Testo proposto –

Sino a qualche anno fa, perché oggi la tesi che vi narro pare non più sostenibile, come testimonianza concreta della presenza dell’uomo in Sardegna, si faceva riferimento ad un reperto costituito da una falange del pollice di un umano adulto ritrovato nella grotta Nùrighe nel comune Cheremule (SS), dal gruppo speleologico Tag di Thiesi. Il reperto, chiamato semplicemente Nur, consentì agli studiosi delle Università di Sassari e Liegi di ipotizzare una possibile datazione. I resti potrebbero appartenere ad una specie umana vissuta intorno ai 250.000 anni a.C.
Particolare è la ricostruzione storico geologica della presenza umana nella grotta Nùrighe, dove il più giovane vulcano sardo, il Cuccuruddu, ancora eruttava lava sino a 100 mila anni fa, nell’area dell’importante sito antropologico. Si è ipotizzato quindi che l’uomo di Nur sarebbe stato vittima proprio di un’eruzione del giovane vulcano che, con la sua lava, avrebbe invaso la grotta ricoprendola e sigillandola definitivamente. Ad oggi il sito ha restituito solo la falange dell’uomo paleolitico ed è rimasta l’incertezza degli studiosi se considerarla appartenente all’Homo erectus o all’Homo sapiens. Purtroppo, così come detto in premessa, pare che, dagli ultimi studi effettuati, i ricercatori siano indotti ad attribuire l’appartenenza della falange non più ad un essere umano ma bensì ad un grosso volatile, presumibilmente un avvoltoio.

Estratti dal dataset –
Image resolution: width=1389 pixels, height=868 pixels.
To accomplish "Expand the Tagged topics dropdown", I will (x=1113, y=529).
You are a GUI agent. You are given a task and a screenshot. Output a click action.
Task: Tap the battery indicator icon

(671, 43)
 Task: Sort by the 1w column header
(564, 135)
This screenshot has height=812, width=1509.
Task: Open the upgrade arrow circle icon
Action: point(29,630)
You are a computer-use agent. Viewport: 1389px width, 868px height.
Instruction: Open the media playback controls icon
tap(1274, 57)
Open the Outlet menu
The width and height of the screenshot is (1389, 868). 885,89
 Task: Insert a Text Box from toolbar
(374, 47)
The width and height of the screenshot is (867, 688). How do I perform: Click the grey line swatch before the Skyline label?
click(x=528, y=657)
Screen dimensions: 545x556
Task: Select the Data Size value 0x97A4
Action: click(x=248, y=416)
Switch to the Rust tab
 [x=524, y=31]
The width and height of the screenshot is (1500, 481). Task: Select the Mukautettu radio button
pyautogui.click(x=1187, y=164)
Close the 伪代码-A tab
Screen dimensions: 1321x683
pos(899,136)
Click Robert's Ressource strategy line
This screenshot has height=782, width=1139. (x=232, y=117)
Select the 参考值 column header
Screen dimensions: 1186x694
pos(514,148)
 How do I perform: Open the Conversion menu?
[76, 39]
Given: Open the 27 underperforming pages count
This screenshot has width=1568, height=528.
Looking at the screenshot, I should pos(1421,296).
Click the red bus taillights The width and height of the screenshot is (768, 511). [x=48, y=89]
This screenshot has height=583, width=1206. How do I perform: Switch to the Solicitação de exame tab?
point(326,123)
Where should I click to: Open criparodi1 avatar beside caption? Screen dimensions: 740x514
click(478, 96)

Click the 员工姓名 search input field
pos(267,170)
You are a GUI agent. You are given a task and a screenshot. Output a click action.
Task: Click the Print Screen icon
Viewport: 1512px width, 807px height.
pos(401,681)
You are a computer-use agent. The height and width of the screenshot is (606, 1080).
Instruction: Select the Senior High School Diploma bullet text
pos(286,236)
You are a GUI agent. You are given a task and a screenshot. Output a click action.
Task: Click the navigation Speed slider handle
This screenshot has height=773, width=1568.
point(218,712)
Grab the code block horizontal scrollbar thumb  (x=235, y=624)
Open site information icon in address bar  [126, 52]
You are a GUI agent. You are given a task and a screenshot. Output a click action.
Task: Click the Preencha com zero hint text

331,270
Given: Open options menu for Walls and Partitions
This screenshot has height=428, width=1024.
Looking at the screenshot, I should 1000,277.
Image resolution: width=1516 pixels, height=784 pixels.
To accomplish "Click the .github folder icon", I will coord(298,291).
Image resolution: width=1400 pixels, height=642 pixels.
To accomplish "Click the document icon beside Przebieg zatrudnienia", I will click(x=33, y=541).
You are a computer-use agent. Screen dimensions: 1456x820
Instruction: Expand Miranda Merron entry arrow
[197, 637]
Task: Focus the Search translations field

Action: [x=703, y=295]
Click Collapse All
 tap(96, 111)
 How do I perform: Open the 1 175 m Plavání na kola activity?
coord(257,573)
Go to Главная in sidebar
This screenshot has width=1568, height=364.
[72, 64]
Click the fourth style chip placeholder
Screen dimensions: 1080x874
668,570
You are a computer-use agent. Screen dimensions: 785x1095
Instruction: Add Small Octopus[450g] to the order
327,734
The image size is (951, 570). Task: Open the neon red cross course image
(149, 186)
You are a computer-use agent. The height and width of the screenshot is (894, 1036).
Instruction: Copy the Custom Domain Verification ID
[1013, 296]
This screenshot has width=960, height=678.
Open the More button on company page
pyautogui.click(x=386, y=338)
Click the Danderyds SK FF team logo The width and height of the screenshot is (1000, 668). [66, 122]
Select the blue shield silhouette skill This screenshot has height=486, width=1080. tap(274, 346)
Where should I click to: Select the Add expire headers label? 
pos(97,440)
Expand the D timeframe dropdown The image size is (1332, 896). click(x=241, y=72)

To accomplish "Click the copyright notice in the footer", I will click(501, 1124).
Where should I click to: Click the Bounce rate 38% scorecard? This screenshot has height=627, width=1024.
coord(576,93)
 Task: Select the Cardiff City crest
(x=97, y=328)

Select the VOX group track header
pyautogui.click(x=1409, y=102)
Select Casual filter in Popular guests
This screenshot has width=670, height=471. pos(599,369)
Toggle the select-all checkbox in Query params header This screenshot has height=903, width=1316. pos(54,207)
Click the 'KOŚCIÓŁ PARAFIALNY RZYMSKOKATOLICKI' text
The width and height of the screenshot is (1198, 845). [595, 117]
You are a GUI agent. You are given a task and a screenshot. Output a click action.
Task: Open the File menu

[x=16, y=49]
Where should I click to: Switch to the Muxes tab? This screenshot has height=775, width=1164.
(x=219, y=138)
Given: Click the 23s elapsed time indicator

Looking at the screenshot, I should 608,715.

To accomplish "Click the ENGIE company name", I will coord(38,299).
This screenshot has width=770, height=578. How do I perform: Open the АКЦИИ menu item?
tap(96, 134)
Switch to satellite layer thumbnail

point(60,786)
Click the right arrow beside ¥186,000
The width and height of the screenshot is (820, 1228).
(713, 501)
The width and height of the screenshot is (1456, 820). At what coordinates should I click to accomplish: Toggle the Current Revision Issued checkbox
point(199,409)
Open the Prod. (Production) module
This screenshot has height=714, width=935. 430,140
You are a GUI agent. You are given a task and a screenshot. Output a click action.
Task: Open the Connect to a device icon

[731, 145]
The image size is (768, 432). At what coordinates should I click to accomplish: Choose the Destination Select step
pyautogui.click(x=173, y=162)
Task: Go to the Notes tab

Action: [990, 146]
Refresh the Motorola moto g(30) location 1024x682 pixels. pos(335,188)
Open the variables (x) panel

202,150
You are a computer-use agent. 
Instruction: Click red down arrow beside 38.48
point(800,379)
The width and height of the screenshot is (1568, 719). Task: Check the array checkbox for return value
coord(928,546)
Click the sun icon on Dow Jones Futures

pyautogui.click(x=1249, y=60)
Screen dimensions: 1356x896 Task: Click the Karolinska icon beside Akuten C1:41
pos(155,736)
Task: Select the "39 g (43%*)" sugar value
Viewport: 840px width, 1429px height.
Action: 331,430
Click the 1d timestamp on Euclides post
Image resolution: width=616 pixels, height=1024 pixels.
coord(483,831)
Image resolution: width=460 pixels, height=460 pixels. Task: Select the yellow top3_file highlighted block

Esercizio – Nel testo sulla grotta Nùrighe, riscrivi il passo che parte da "Particolare è la" e arriva fino a "presumibilmente un avvoltoio.", sostituendo "avvoltoio" con "rapace".

Soluzione –
Particolare è la ricostruzione storico geologica della presenza umana nella grotta Nùrighe, dove il più giovane vulcano sardo, il Cuccuruddu, ancora eruttava lava sino a 100 mila anni fa, nell’area dell’importante sito antropologico. Si è ipotizzato quindi che l’uomo di Nur sarebbe stato vittima proprio di un’eruzione del giovane vulcano che, con la sua lava, avrebbe invaso la grotta ricoprendola e sigillandola definitivamente. Ad oggi il sito ha restituito solo la falange dell’uomo paleolitico ed è rimasta l’incertezza degli studiosi se considerarla appartenente all’Homo erectus o all’Homo sapiens. Purtroppo, così come detto in premessa, pare che, dagli ultimi studi effettuati, i ricercatori siano indotti ad attribuire l’appartenenza della falange non più ad un essere umano ma bensì ad un grosso volatile, presumibilmente un rapace.